Stars scramble to shine in literary sensation, ‘Before I Go to Sleep’

Stars scramble to shine in literary sensation, ‘Before I Go to Sleep’
written by John Harlow From: The Australian August 08, 2011 12:00AM
Taken from

SOME of Hollywood’s most glamorous leading ladies are bidding against each other to play a middle-aged woman from north London who cannot remember what happened yesterday.

The subject of this sudden explosion of thespian interest, a “thin-lipped lank-haired” woman, is the protagonist of a first-time British author’s novel called Before I Go to Sleep.

The thriller soared to No 7 in the bestseller lists in America, the highest placed first book by a British author since J. K. Rowling. The New York Times described the author, a former National Health Service employee from the West Midlands called S. J. Watson – the first initial stands for Steven – as an “out-of-nowhere literary sensation”.

Already the film rights have been snapped up by Scott Free, the production company run by the sibling directors Ridley and Tony Scott, for a sum large enough for the Stourbridge-born author to take the next two years off “to experiment with a new book”.

Kate Winslet, 35, and Cate Blanchett, 42, are among the actresses said to have expressed interest in the role of Christine, the 47-year-old amnesiac who, after being hit by a car, wakes every morning convinced she is 20 years younger.

Over the past few days, agents representing several Hollywood-based actresses have started jostling for the choice role already described as a showy Oscar contender.

According to trade magazines, these include Helen Hunt, 48, who won an Oscar performing with Jack Nicholson in the 1997 romantic comedy As Good as it Gets, and Meg Ryan, 49, who established a company called Prufrock to turn literary novels into movies.

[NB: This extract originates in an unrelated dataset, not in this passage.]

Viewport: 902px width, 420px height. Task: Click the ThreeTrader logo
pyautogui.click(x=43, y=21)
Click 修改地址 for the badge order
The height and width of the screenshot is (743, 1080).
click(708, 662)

At 64, Susan Sarandon has reluctantly ruled herself out as Christine but offered to help raise money for Scott Free’s production if the action is moved from London to New York.

The company has recruited Rowan Joffe, 38, who wrote the scripts for 28 Weeks Later and the recent George Clooney movie The American, to turn the 360-page book into a script and then, next year, a film. But it remains unsure where it will be set.

Keeping it in Crouch End, north London, would retain its “authenticity” for fans in nearly 40 countries where the novel is now selling. But relocating it to the US where Ridley and Tony Scott are based would attract more money and potentially bigger stars.

It is already being marketed as a cross between 50 First Dates, a comedy in which Drew Barrymore suffers a similar memory issue, and Memento, a much darker film by Christopher Nolan in which an amnesiac is hunting his wife’s killer, recalling daily inquiries by tattooing clues on to his body.

In the novel, Christine is trying to piece together her past through family photographs, or at least those not lost in a mysterious fire. It is a paranoid thriller: the heroine discovers her own hidden journal complete with a stern warning: “Don’t trust Ben” (her husband). But she has to start from scratch every day to work out what the warning means, aided by an ambiguously motivated psychologist.

The shaven-haired Watson, meanwhile, remains slightly baffled by his global overnight success and sudden fame. Indeed, many readers assume that as the book is written from Christine’s point of view as she tries to work out what happened 20 years ago he is a woman.

“I was trying to imagine what it must be like to have no memories at all,” he says. “It would be human nature to try to guess what your past might be. That’s one of the reasons Christine’s a novelist in the book; I wanted to play with that idea of making things up and inventing stories.

“To some extent, the book is about stories: telling stories, and what we believe to be true, and how we can be affected by things just because we believed that they happened; they don’t have to actually have happened.”

It was the Birmingham University physics graduate’s 20th attempt to write a novel, burnished by a six-month writing course organised by Faber & Faber, the publisher, in 2008.

Watson recently revealed that he met Joffe but has chosen not to be involved in the production. “I am leaving the film to the experts,” he says.

“I still expect someone to tap me on the shoulder and tell me it’s an April fool, but right now it’s an amazing surreal experience.”